Task inputs section start
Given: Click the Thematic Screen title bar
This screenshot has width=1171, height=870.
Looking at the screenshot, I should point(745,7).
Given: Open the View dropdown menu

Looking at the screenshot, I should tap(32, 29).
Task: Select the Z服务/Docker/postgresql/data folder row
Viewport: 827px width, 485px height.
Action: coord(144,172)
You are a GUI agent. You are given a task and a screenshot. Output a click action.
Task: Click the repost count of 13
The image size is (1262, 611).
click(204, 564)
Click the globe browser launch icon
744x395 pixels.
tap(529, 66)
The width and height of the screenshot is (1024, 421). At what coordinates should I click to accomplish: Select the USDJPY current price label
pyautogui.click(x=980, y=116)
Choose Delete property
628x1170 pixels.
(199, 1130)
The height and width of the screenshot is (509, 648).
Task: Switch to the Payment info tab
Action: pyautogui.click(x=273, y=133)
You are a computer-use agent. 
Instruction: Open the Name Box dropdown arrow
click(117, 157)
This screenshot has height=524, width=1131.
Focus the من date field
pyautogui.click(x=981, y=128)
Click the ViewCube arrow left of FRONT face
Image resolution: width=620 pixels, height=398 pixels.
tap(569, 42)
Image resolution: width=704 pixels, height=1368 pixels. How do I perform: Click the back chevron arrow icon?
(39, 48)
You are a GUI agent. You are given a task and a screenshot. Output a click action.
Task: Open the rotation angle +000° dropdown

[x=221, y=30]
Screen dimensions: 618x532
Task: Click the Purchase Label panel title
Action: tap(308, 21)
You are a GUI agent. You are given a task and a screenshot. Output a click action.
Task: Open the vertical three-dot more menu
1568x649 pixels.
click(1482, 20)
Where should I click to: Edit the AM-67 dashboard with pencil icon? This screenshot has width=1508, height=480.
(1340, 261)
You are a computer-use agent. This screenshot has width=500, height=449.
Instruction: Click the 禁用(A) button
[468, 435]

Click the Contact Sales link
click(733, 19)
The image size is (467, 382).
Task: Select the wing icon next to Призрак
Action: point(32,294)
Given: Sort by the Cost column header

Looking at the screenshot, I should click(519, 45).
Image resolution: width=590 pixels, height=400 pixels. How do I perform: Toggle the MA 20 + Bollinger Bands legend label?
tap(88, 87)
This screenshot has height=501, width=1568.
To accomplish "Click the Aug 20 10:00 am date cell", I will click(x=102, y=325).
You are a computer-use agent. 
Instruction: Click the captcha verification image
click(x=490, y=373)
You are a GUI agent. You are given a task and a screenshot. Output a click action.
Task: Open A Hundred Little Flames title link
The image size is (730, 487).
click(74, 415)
Task inputs section end
Work to be completed
Each record above should be returned exactly as written.

Response to the task
Given: Click the Thematic Screen title bar
This screenshot has width=1171, height=870.
Looking at the screenshot, I should point(745,7).
Given: Open the View dropdown menu

Looking at the screenshot, I should tap(32, 29).
Task: Select the Z服务/Docker/postgresql/data folder row
Viewport: 827px width, 485px height.
Action: coord(144,172)
You are a GUI agent. You are given a task and a screenshot. Output a click action.
Task: Click the repost count of 13
The image size is (1262, 611).
click(204, 564)
Click the globe browser launch icon
744x395 pixels.
tap(529, 66)
The width and height of the screenshot is (1024, 421). At what coordinates should I click to accomplish: Select the USDJPY current price label
pyautogui.click(x=980, y=116)
Choose Delete property
628x1170 pixels.
(199, 1130)
The height and width of the screenshot is (509, 648).
Task: Switch to the Payment info tab
Action: pyautogui.click(x=273, y=133)
You are a computer-use agent. 
Instruction: Open the Name Box dropdown arrow
click(117, 157)
This screenshot has height=524, width=1131.
Focus the من date field
pyautogui.click(x=981, y=128)
Click the ViewCube arrow left of FRONT face
Image resolution: width=620 pixels, height=398 pixels.
tap(569, 42)
Image resolution: width=704 pixels, height=1368 pixels. How do I perform: Click the back chevron arrow icon?
(39, 48)
You are a GUI agent. You are given a task and a screenshot. Output a click action.
Task: Open the rotation angle +000° dropdown

[x=221, y=30]
Screen dimensions: 618x532
Task: Click the Purchase Label panel title
Action: tap(308, 21)
You are a GUI agent. You are given a task and a screenshot. Output a click action.
Task: Open the vertical three-dot more menu
1568x649 pixels.
click(1482, 20)
Where should I click to: Edit the AM-67 dashboard with pencil icon? This screenshot has width=1508, height=480.
(1340, 261)
You are a computer-use agent. This screenshot has width=500, height=449.
Instruction: Click the 禁用(A) button
[468, 435]

Click the Contact Sales link
click(733, 19)
The image size is (467, 382).
Task: Select the wing icon next to Призрак
Action: point(32,294)
Given: Sort by the Cost column header

Looking at the screenshot, I should click(519, 45).
Image resolution: width=590 pixels, height=400 pixels. How do I perform: Toggle the MA 20 + Bollinger Bands legend label?
tap(88, 87)
This screenshot has height=501, width=1568.
To accomplish "Click the Aug 20 10:00 am date cell", I will click(x=102, y=325).
You are a computer-use agent. 
Instruction: Click the captcha verification image
click(x=490, y=373)
You are a GUI agent. You are given a task and a screenshot. Output a click action.
Task: Open A Hundred Little Flames title link
The image size is (730, 487).
click(74, 415)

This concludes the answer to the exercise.